I'm disc manufacturer and I'm holding several patent in the disc industry
molding process today is very accurate we talk micron and nanometre,in replication line we have scanners checking every disc,eccentricity is checked on the stamper during the punching and after with very accurate tester.
during the metallization process we spread the aluminum particles to have homogeneous layer in nanometers thickness .
demagnetizing , aluminium impurities, labeling color and blabla is BS!
Forget about trying to make commercial CDs sound good.

Get yourself a Plextor USB CDROM writer and a bunch of Mitsui Gold Audio Master disks and write your own.

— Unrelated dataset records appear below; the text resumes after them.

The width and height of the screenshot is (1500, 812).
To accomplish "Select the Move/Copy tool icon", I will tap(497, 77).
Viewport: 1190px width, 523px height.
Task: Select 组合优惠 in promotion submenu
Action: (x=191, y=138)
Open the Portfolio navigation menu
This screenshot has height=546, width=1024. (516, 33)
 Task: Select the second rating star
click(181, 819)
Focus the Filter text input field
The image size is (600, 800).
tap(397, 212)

Use dbpoweramp with Accurate Rip enabled to rip files in .wav format to your PC hard disk.

Then clean the blank Mitsui disk with a good cleaner (there are a lot better than Optrix BTW).

Then write the new disk using dbpoweramp at 1X speed.

Steve N.
Empirical Audio
I've ripped to .wav from various CD drives on various laptops over the last 3-4 years or so using basic Windows Media player (using highest sound quality setting to minimize any errors) and have not had any issues.

If teh CD looks dirty, as used CDs often are, I spray it with a very dilute natural cleaner solution first and wipe them clean. This is to make the rip go faster in that it will take longer to rip the CD if disc is dirty and rereads are needed.

On rare occasion, mostly with cheaper older CD-Rs I might rip that have been around awhile and not in good condition, I will get a minor dropout during play or other minor glitch. But with commercial CDs, the rip either completes normally fine eventually or if the disc is visibly scratched or defective usually, it may continue to reread indefinitely during the rip and eventually I might just have to give up and chalk that one up to a damaged or defective disc. VEry very rare though. I've ripped thousands of CDs and had issues on less than a half dozen or so I would say.

I'd have to agree that CD treatments for ripping in particular are mostly BS as well.
Ionizers, demagnetizers, coloring the disc, coloring the tray, leveling the transport, isolating the transport, CD Enhancer fluids, all of these things improve ripping.